Intelligent Compute is supported on **AWS Cloud compute environments only**.

## What is Intelligent Compute

Intelligent Compute is a scheduling service that runs Nextflow pipelines on a Seqera-managed Amazon ECS cluster. It allocates compute resources based on what each task actually needs rather than what the pipeline requests, reducing cost and improving utilization across a run.
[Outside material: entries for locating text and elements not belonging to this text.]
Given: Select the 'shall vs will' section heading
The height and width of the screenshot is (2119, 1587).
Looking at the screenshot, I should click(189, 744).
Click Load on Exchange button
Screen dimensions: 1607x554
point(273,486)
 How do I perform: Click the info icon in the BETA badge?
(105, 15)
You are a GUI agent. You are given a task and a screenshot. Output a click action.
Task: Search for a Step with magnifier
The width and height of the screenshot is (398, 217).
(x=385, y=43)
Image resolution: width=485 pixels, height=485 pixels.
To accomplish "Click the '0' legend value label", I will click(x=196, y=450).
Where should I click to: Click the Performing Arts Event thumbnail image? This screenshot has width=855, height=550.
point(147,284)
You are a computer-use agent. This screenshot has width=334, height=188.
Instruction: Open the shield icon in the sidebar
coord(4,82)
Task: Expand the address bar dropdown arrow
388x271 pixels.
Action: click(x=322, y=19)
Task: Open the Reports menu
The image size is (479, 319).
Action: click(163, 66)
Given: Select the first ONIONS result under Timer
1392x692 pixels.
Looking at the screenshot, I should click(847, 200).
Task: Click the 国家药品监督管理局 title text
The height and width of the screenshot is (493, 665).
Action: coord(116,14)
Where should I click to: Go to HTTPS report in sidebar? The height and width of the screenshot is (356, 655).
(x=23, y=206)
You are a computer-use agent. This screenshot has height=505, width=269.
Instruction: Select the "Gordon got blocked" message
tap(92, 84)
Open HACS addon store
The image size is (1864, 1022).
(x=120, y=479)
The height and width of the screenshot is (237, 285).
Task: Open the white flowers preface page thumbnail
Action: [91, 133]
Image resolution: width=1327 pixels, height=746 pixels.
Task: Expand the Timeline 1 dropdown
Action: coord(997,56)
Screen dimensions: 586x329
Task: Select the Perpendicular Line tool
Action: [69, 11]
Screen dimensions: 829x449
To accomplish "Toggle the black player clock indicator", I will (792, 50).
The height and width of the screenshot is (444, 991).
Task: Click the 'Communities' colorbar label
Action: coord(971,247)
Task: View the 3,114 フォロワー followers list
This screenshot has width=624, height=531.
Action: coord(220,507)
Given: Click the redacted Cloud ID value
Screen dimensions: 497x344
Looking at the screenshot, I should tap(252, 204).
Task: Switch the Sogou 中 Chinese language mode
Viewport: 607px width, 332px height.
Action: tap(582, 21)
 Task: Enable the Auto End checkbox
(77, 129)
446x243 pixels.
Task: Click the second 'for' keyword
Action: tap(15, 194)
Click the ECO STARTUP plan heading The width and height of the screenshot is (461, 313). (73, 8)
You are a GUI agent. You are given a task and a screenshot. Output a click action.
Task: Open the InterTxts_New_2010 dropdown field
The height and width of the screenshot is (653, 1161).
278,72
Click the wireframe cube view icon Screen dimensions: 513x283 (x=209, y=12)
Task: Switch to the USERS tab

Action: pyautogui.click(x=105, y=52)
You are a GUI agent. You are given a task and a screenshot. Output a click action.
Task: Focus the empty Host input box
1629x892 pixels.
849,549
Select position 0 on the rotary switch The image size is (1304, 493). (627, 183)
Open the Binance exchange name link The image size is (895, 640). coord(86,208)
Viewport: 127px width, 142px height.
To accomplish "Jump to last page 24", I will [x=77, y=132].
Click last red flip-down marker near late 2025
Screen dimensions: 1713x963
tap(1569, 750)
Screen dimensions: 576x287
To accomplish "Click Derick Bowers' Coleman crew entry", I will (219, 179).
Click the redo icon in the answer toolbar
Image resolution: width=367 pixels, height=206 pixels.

Unlike the standard AWS Cloud compute environment, which runs a pipeline on a single EC2 instance with a local executor, Intelligent Compute provisions and manages multi-node clusters. This allows pipelines to scale beyond a single instance while preserving fast startup times.

When Intelligent Compute is enabled on an AWS Cloud compute environment, Seqera provisions and manages the following resources in your AWS account on first use:

- An Amazon ECS cluster per compute environment configuration
- ECS capacity providers (Managed Instances or Auto Scaling Groups)
- ECS task definitions per container image and resource shape
- IAM roles for ECS task execution, EC2 instance profiles, and infrastructure management
- CloudWatch log groups under `/seqera/sched`

All managed resources use the `seqera-sched-` prefix. Seqera creates them on first use and removes them automatically when no longer needed.

## IAM permissions

In addition to the [standard AWS Cloud IAM permissions](./aws-cloud#required-platform-iam-permissions), Intelligent Compute requires an additional policy attached to the same IAM user or role that Seqera uses to access your AWS account.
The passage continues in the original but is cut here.